* [STATED TASK 1]: In the sea glass article, what is the practice of beginning each line of a poem with the same repeated word called?
* [STATED TASK 2]: Continue the article about sea glass and the poem from where it stops.

## Start ARTICLE

Most of us in Sonoma County live close enough to the coast to make beach going a regular activity. What the sea offers us is a break from our everyday lives.
The vivid blue ocean, the sharp cry of seagulls and the feel of wet sand on bare feet. Who hasn’t walked a stretch of beach, eyes down, in search of treasure like the bright blue or green glint of sea glass?
And then, upon finding it, slipped it into our pocket as a smooth, cool reminded of the sea itself? Hard to imagine how something this softened could have been sharp as glass.
Gwynn O’Gara, former poet laureate of Sonoma County, uses its beauty in her powerful poem, “Let Me Be Beautiful Like Sea Glass.” Each line begins with the repetition of the word “let.” This practice is called anaphora, in which the repeated word acts almost like a chant or a prayer that carries us back to a thought or idea.

## End ARTICLE
## Start DATA LINES

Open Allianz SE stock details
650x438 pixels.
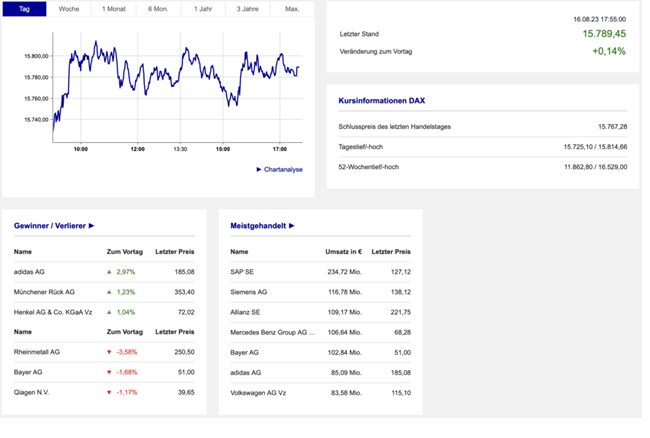[x=246, y=312]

## End DATA LINES

* [WRITTEN RESPONSE 1]: Anaphora

* [WRITTEN RESPONSE 2]:
In O’Gara’s poem, the speaker is asking to become more like sea glass; not just the finished smooth glass, but also the rough and tumble of transformation. She wants her “slick surface” to “coarsen till it’s crushed to bits” and for “the waves to love (her) in their rough way.” Isn’t that how we find a way to understand what is beautiful in ourselves? By loving even the rough parts as they’ve been smoothed by time? By hoping we become “smooth enough to be rubbed by small fingers and slipped inside a pocket or a bowl?”
“Let Me Be Beautiful Like Sea Glass”
by Gwynn O’Gara
Let my edges that cut be stroked by sand and salt
let my slick surface coarsen till it’s crushed to bits
let my colors soften as they scrape the bottom
let the waves love me in their rough way
let me be changed by that love
let me not forget I held another
yet fully inhabit my particularity
let me be smooth enough to be rubbed by small
fingers and slipped inside a pocket or a bowl
let me prove that beauty is born
when something breaks.
Iris Jamahl Dunkle is this year’s Sonoma County poet laureate. Contact her at email@example.com.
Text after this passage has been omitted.